To found a school was probably not new in the Greek world. Although it cannot be proved definitely, it is highly probable that the early Milesian philosophers had what amounted pretty well to Schools about them. But the Pythagorean School had a distinguishing characteristic, namely, its ascetic and religious character. Towards the end of the Ionian civilisation there took place a religious revival, attempting to supply genuine religious elements, which were catered for neither by the Olympian mythology nor by the Milesian cosmology. Just as in the Roman Empire, a society verging towards its decline, its pristine vigour and freshness lost, we see a movement to scepticism on the one hand and to "mystery religions" on the other hand, so at the close of the rich and commercial Ionian civilisation we find the same tendencies. The Pythagorean Society represents the spirit of this religious revival, which it combined with a strongly marked scientific spirit, this latter of course being the factor which justifies the inclusion of the Pythagoreans in a history of philosophy. There is certainly common ground between Orphicism and Pythagoreanism, though it is not altogether easy to determine the precise relations of the one to the other, and the degree of  p30 influence that the teaching of the Orphic sect may have had on the Pythagoreans.
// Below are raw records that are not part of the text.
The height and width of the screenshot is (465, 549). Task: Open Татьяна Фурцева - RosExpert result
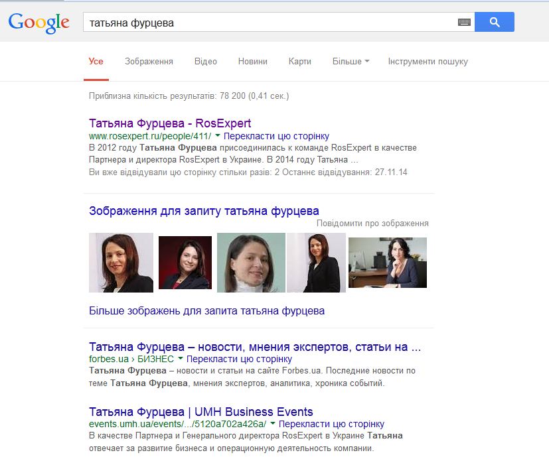point(170,123)

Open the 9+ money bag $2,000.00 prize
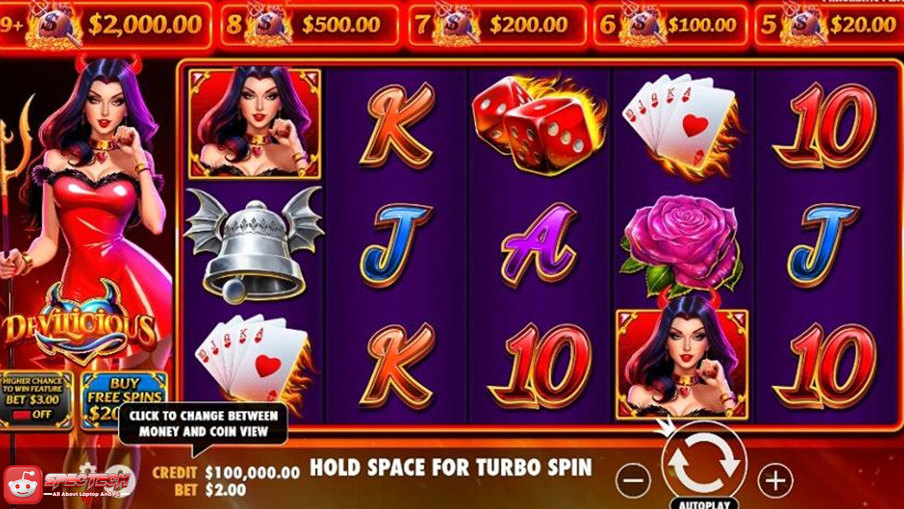[105, 25]
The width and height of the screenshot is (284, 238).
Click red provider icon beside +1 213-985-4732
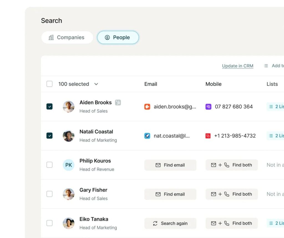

In Orphicism we certainly find an organisation in communities bound together by initiation and fidelity to a common way of life as also the doctrine of the transmigration of souls — a doctrine conspicuous in Pythagorean teaching — and it is hard to think that Pythagoras was uninfluenced by the Orphic beliefs and practices, even if it is with Delos that Pythagoras is to be connected, rather than with the Thracian Dionysian religion.2

The view has been held that the Pythagorean communities were political communities, a view, however, that cannot be maintained, at least in the sense that they were essentially political communities — which they certainly were not. Pythagoras, it is true, had to leave Kroton for Metapontum on the instance of Cylon; but it seems that this can be explained without having to suppose any specifically political activities on the part of Pythagoras in favour of any particular party. The Pythagoreans did, however, obtain political control in Kroton and other cities of Magna Graecia, and Polybius tells us that their "lodges" were burnt down and they themselves subjected to persecution — perhaps about 440‑430 B.C.,​3 though this fact does not necessarily mean that they were an essentially political rather than a religious society. Calvin ruled at Geneva, but he was not primarily a politician.​a Professor Stace remarks: "When the plain citizen of Crotona was told not to eat beans, and that under no circumstances could he eat his own dog, this was too much"​4 (though indeed it is not certain that Pythagoras prohibited beans or even all flesh as articles of food. Aristoxenus affirms the very opposite as regards the beans.​5 Burnet, who is inclined to accept the prohibitions as Pythagorean, nevertheless admits the possibility of Aristoxenus being right about the taboo on beans).​6 The Society revived after some years and continued its activities in Italy, notably at Tarentum, where in the first half of the fourth century B.C. Archytas won for himself a reputation. Philolaus and Eurytus also worked in that city.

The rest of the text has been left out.